WORK INSTRUCTIONS:
Your task is to repeat the entries exactly. Leave the pictures out.
[GIVEN RECORDS]
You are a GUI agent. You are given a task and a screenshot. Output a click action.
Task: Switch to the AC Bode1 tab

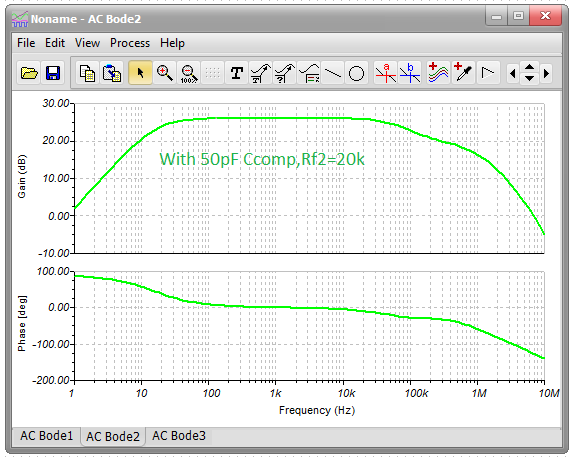(x=46, y=436)
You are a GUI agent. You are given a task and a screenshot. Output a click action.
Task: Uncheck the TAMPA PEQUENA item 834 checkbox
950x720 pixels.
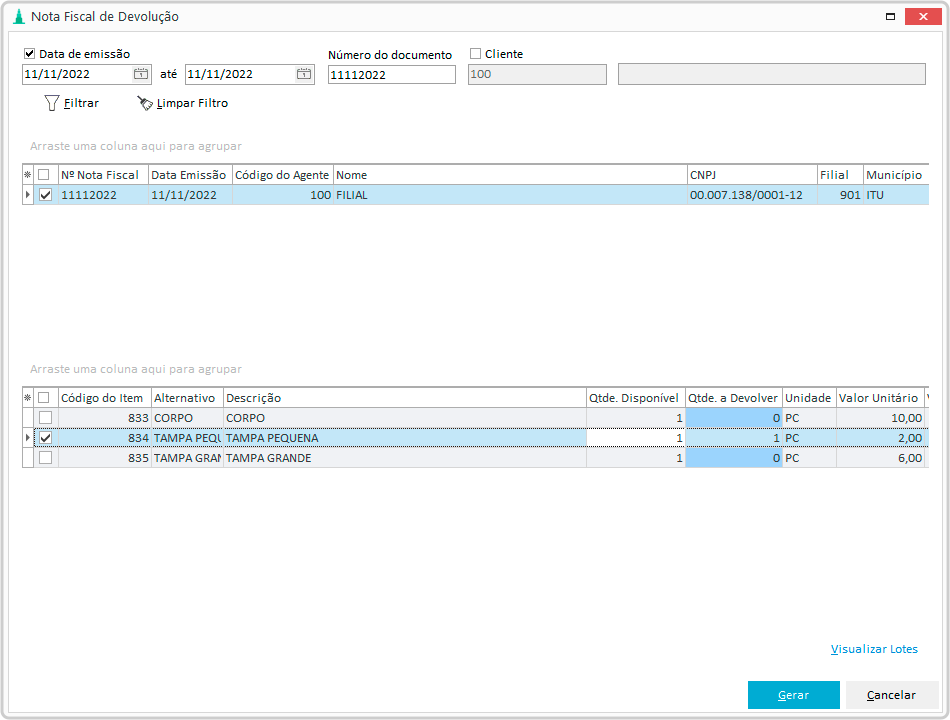click(45, 438)
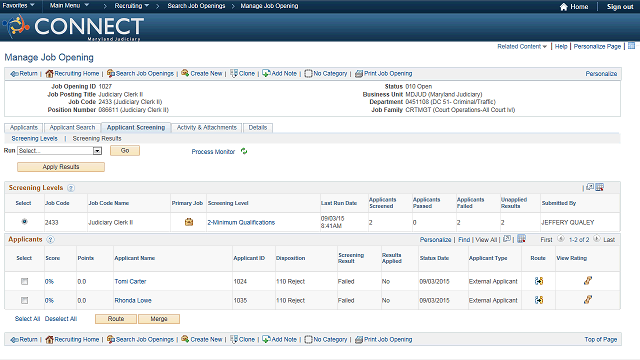The height and width of the screenshot is (360, 640).
Task: Expand the Favorites menu
Action: click(x=18, y=5)
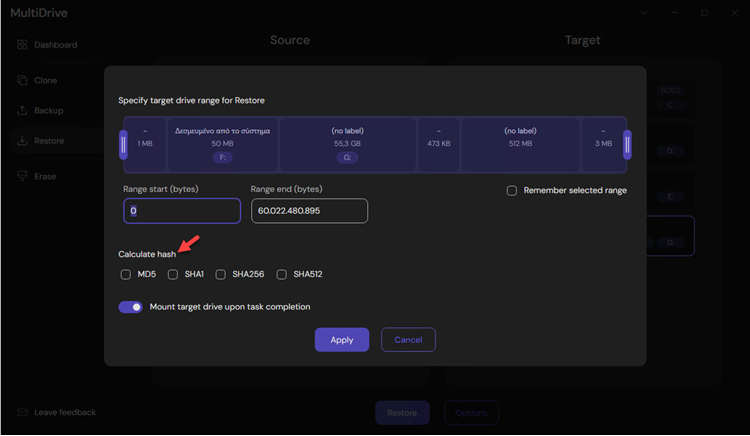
[/GIVEN RECORDS]
OUTPUT FOR THIS TASK:
You are a GUI agent. You are given a task and a screenshot. Output a click action.
Task: Switch to the AC Bode1 tab

(x=46, y=436)
You are a GUI agent. You are given a task and a screenshot. Output a click action.
Task: Uncheck the TAMPA PEQUENA item 834 checkbox
950x720 pixels.
click(45, 438)
The height and width of the screenshot is (360, 640).
Task: Expand the Favorites menu
Action: click(x=18, y=5)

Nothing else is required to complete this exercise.